Hepatocellular carcinoma (HCC) is the most common type of liver cancer. The most important risk factor for the development of HCC is cirrhosis regardless of etiology. 5-Fluorouracil (5-FU) is widely used in the treatment of cancer. Drug resistance remains a significant limitation to the clinical use of 5-FU. The present study aimed to evaluate the therapeutic efficacy of 5-FU loaded chitosan nanoparticles in experimentally induced HCC. To achieve our purpose, one hundred and five male Swiss Albino mice were divided randomly into two major groups:  Group A: comprised 25 mice served as normal control, Group B: comprised 80 mice received a daily oral dose of 0.06% DAB (165 mg/kg body.wt.) for 30 days after which the water was replaced with 0.05% aqueous solution of Phenobarbital (PB).
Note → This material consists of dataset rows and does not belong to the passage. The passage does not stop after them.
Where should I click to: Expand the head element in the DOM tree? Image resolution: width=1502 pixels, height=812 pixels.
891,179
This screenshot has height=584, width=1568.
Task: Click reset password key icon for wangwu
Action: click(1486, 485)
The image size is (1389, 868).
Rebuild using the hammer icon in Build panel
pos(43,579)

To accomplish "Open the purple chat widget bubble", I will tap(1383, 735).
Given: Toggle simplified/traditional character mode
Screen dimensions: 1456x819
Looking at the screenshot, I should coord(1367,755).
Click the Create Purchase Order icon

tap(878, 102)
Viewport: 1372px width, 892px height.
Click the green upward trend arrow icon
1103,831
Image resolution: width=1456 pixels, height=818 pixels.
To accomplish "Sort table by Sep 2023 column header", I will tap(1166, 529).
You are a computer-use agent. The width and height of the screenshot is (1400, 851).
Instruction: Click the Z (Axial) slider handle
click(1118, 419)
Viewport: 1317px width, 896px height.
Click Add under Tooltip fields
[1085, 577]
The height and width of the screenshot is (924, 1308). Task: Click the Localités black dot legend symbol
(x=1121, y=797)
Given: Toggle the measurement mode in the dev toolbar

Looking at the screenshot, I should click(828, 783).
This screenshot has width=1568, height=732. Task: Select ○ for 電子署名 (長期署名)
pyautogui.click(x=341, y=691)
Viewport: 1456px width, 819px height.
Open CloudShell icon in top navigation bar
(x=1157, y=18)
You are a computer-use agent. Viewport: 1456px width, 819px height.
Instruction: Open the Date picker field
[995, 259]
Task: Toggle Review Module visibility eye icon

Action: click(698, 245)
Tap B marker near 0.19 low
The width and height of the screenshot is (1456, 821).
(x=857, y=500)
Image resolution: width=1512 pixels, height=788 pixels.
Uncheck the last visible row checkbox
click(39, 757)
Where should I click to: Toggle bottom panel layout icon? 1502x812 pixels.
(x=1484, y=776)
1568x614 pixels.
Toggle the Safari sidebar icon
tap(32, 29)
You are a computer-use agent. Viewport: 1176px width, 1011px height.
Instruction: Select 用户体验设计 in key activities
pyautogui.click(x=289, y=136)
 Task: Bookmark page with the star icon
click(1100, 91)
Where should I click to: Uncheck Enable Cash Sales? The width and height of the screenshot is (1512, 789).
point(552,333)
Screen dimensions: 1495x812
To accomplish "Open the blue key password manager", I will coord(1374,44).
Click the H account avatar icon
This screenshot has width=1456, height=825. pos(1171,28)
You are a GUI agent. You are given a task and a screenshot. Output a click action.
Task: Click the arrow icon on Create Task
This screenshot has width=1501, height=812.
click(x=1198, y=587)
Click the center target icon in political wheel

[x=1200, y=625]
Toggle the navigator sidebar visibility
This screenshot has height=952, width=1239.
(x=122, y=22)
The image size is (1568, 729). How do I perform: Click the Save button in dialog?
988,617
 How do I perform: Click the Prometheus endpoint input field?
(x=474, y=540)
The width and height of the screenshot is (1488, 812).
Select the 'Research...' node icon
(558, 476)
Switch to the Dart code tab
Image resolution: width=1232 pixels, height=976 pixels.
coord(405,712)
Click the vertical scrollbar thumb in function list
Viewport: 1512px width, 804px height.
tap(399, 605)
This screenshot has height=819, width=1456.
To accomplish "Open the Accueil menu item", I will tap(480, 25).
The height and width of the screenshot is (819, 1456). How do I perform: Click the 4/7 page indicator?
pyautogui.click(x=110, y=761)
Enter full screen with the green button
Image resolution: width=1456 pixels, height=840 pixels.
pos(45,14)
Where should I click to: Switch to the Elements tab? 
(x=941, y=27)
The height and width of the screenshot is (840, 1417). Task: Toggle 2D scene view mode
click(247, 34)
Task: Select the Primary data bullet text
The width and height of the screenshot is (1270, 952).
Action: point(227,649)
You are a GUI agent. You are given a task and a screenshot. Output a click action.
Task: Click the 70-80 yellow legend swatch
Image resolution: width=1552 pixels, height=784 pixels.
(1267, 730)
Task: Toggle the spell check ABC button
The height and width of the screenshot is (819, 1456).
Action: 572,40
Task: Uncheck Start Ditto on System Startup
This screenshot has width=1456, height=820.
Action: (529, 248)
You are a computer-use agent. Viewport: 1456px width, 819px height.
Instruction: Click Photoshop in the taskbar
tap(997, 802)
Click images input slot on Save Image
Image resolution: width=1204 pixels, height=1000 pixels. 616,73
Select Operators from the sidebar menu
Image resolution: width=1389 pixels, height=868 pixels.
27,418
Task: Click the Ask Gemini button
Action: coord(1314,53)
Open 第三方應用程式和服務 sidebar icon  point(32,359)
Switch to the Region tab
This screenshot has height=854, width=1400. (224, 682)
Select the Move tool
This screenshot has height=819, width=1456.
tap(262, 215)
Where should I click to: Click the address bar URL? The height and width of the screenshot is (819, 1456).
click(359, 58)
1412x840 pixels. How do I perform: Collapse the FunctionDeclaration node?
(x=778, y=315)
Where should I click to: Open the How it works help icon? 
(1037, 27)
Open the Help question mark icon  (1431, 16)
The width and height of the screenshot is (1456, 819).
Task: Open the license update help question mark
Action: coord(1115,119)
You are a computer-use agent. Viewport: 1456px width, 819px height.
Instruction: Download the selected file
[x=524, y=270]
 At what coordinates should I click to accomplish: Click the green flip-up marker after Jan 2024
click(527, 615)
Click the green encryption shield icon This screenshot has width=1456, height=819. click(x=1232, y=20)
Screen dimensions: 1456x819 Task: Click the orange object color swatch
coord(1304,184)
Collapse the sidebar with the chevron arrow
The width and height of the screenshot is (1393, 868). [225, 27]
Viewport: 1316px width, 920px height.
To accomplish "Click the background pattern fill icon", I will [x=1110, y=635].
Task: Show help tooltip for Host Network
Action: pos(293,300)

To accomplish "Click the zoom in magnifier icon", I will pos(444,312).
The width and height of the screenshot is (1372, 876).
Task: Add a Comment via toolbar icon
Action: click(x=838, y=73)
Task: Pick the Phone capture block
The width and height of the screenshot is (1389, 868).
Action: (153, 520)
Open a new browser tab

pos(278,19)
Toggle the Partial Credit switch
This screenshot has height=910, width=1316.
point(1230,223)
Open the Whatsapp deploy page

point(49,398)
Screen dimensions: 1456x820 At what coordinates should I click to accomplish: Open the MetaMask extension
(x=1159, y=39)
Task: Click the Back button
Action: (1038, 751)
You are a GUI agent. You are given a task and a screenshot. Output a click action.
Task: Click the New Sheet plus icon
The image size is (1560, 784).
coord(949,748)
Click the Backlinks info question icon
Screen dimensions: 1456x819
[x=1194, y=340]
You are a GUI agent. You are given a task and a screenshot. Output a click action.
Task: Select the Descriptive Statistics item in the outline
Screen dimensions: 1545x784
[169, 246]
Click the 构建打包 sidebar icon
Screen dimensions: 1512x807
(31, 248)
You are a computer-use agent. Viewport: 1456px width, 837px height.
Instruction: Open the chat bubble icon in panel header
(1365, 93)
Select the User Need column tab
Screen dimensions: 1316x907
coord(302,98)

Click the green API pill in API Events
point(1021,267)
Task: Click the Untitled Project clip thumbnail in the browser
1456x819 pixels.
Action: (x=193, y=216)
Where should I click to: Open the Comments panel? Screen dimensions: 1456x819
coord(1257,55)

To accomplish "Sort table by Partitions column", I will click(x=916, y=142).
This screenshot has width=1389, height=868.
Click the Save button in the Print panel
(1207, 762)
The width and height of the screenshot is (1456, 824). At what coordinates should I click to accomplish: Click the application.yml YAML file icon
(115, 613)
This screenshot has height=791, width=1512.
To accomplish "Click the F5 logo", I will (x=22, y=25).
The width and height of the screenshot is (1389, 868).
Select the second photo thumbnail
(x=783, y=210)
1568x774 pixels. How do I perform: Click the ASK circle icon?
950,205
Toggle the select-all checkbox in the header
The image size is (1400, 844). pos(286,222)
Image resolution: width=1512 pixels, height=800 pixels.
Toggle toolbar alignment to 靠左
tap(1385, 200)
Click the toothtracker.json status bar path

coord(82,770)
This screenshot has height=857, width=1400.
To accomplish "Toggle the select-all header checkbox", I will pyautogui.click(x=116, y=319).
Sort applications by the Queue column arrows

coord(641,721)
Five chosen mice randomly from groups A and B at the time intervals 15, 30, 45 and 60 days were sacrificed to follow up with the development of HCC by biochemical and histopathological examination. Animals of group B were divided into 3 groups Group I: included 20 mice served as an untreated group, group II: included 20 mice injected intraperitoneally with 5-FU only (40mg/kg body.wt) every 2 days for 16 days, group III:  included 20 mice injected intraperitoneally with 5-FU Cs NPs. Each group was further divided into two subgroups 10 mice each, one subgroup treated with ultrasonic waves; meanwhile the other subgroup without ultrasonic waves exposure. At the end of the experiment, animals were sacrified, serum ALT, hepatic ALT, and hepatic MDA were estimated; HCC was histopathologically monitored in all studied groups. There was 276.5%, 145.7%and 438.5% increase in serum ALT, hepatic ALT and hepatic MDA levels respectively comparing to the corresponding control. Liver tumors that ultimately became neoplastic were produced after 45 days. US exposure triggered a significant decline in serum and hepatic ALT activity (P = 0.001) and in hepatic MDA (P = 0.009) within 5-FU loaded Cs NPs group. Moreover, tumor growth delay and more enhanced correction in hepatic architecture was obtained by a combination of US and 5-FU loaded Cs NPs therapy. Based on these results, we can conclude that the use of 5-FU loaded chitosan nanoparticles in combination with low-intensity ultrasound ameliorates the efficacy of 5-FU as anticancer therapy for HCC.